The standard is typically applied where the interests at stake are weightier than ordinary money damages but do not carry the liberty consequences of a criminal conviction. U.S. courts have required clear and convincing evidence in matters such as:
- Civil fraud and allegations of intentional wrongdoing in many state jurisdictions
- Termination of parental rights, mandated by the Supreme Court in Santosky v. Kramer, 455 U.S. 745 (1982)
- Civil commitment of individuals for mental illness, per Addington v. Texas, 441 U.S. 418 (1979)
- Deportation proceedings historically, under Woodby v. INS, 385 U.S. 276 (1966)

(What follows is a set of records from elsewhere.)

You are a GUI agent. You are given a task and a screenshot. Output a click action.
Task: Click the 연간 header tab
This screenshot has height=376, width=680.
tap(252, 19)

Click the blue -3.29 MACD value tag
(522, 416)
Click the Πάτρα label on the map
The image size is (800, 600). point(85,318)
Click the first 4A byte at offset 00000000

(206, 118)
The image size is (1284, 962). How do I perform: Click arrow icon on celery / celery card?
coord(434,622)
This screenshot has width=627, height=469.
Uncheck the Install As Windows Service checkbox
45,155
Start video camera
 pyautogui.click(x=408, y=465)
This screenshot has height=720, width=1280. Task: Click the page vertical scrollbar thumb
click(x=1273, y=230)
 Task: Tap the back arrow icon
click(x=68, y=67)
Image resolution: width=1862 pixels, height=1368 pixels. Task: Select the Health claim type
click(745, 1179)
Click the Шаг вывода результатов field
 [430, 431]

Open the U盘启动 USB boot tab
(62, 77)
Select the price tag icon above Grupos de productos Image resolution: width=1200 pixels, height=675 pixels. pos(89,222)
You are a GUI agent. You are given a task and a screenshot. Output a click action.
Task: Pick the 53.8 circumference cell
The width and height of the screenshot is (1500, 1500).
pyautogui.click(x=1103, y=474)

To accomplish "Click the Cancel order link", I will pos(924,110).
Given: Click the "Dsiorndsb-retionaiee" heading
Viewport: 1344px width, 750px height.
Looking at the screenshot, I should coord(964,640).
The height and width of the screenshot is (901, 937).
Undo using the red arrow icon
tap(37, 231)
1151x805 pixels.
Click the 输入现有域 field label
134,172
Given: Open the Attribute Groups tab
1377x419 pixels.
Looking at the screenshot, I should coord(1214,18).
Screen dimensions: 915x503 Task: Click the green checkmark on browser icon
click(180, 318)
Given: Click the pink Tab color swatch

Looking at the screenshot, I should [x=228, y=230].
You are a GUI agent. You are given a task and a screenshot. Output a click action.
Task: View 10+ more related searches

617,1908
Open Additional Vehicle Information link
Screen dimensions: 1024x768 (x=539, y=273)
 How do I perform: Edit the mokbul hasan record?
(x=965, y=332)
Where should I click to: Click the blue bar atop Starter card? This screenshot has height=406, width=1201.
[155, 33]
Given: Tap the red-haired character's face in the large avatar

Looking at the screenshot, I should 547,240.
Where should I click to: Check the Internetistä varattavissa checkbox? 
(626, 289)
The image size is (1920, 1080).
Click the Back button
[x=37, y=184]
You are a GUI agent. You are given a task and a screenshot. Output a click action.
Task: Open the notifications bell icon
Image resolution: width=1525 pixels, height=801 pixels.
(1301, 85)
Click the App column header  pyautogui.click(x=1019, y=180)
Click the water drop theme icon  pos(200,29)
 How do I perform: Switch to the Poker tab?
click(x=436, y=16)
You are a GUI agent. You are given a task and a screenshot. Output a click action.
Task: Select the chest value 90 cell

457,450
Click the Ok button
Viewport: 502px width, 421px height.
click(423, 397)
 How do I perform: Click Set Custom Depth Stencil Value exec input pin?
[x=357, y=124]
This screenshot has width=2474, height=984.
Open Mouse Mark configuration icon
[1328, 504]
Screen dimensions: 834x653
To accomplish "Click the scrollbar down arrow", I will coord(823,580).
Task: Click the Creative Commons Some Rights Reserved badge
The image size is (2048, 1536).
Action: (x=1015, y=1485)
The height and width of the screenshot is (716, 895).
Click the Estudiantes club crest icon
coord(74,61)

- Defamation claims involving public figures, where New York Times Co. v. Sullivan, 376 U.S. 254 (1964) requires clear and convincing proof of actual malice
- Punitive damages awards in many states
- Claims to overcome the presumption of patent validity under U.S. patent law, as affirmed in Microsoft Corp. v. i4i Ltd. Partnership, 564 U.S. 91 (2011)
Although mainly a domestic-law concept, the standard occasionally surfaces in international and hybrid tribunals, in investor-state arbitration, and in fact-finding by human-rights bodies when allegations carry serious reputational or sovereign consequences. Civil-law jurisdictions generally do not formalize tiered standards of proof in the same way, relying instead on judicial intime conviction.
For researchers, the key takeaway is that the standard signals a heightened evidentiary burden without reaching criminal certainty.
Example
In Santosky v. Kramer (1982), the U.S. Supreme Court held that New York could not terminate parental rights without clear and convincing evidence of parental unfitness.
Frequently asked questions
Preponderance requires only that a fact be more likely true than not (just over 50%), while clear and convincing requires a firm belief that the fact is highly probable—a substantially higher threshold.